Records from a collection
'''

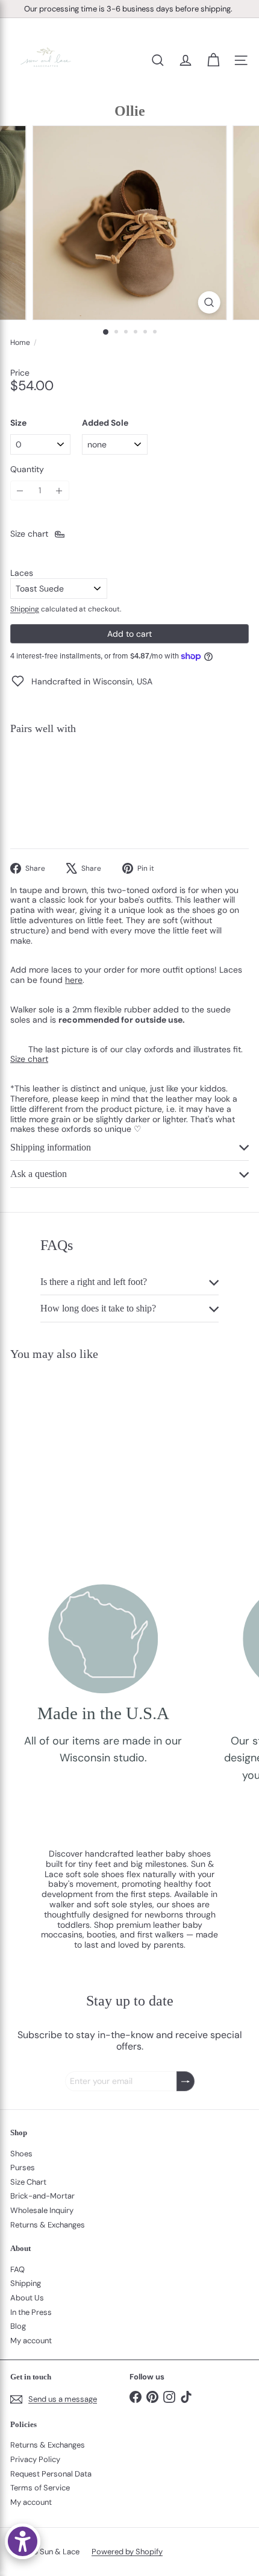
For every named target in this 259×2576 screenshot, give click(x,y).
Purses (22, 2167)
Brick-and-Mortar (42, 2196)
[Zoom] (209, 302)
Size (18, 423)
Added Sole (105, 423)
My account (31, 2340)
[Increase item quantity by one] (59, 490)
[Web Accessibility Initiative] (22, 2541)
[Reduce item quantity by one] (20, 490)
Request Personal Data (51, 2474)
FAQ (17, 2269)
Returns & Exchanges (47, 2225)
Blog (18, 2326)
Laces (21, 572)
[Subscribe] (185, 2081)
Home (20, 342)
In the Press (31, 2312)
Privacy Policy (35, 2459)
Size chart (29, 1058)
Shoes (21, 2153)
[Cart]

'''

Problem to solve
If a line in the entries above contains the word "item", copy it.

The answer
[Increase item quantity by one] (59, 490)
[Reduce item quantity by one] (20, 490)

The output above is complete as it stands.